Né, le 27 mai 1794, d’une famille hollandaise émigrée aux États-Unis quatre-vingts ans auparavant, il fut le second d’une lignée de neuf enfans. Son père, modeste fermier de l’état de New-York, subvenait avec peine aux besoins de sa nombreuse famille. De bonne heure, Cornélius Vanderbilt dut se suffire à lui-même. La ferme paternelle était située sur les bords de l’Hudson; un chaland servait au transport des produits. Il obtint de son père qu’il lui en confiât le maniement, et il débuta par convoyer des passagers d’une rive à l’autre. Grand, vigoureux, bien découplé, marin consommé, il se fit remarquer par sa hardiesse, et, pendant la guerre de 1812, les autorités militaires de New-York s’en remirent à lui du soin de ravitailler les six forts qui couvraient la ville. Il s’en acquitta avec zèle et profit, et à dix-neuf ans il s’estimait assez bien dans ses affaires pour se marier.

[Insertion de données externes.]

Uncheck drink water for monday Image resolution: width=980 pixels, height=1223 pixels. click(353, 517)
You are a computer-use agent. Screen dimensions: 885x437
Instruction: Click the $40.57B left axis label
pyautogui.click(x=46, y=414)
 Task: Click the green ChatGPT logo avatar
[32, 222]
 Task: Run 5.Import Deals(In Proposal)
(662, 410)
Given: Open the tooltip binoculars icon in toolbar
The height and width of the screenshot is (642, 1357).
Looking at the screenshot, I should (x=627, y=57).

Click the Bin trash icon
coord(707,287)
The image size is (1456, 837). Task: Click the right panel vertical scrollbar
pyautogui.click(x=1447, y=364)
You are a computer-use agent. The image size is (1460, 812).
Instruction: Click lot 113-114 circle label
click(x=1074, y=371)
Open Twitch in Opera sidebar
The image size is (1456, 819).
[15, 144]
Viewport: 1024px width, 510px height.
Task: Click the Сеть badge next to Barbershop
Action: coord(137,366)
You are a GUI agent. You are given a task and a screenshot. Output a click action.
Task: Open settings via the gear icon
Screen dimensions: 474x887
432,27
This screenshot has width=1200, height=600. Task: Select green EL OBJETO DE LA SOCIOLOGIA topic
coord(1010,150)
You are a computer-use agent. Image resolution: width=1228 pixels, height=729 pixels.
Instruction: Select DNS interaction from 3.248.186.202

A vingt-trois ans, il possédait 9,000 dollars et plusieurs chaloupes à voiles; mais l’apparition, sur les eaux de l’Hudson, des premiers bateaux à vapeur de Fulton et Livingston le fit réfléchir. Il; comprit la supériorité de ce moteur nouveau, vendit ses chaloupes et offrit ses services à un nommé Gibbons, possesseur d’un steamer, et qui entreprenait de lutter contre le monopole octroyé par l’état de New-York à Fulton et à son associé. Si, plus tard, Cornélius Vanderbilt apprécia fort les monopoles de fait et en usa largement, il était alors l’adversaire décidé des monopoles légaux; aussi Gibbons trouva en lui l’homme énergique dont il avait besoin pour soutenir ses droits et faire prospérer son entreprise. L’une des rives de l’Hudson relevait des autorités de New-York, l’autre de la juridiction de New-Jersey, et la législature de cet état ne reconnaissait pas à l’état voisin le droit de concéder un monopole sur une rivière limitrophe. Jusqu’en 1829, Vanderbilt lutta sans relâche, réduisant les prix de transport, augmentant sa fortune, accroissant le nombre et la qualité de ses bâtimens.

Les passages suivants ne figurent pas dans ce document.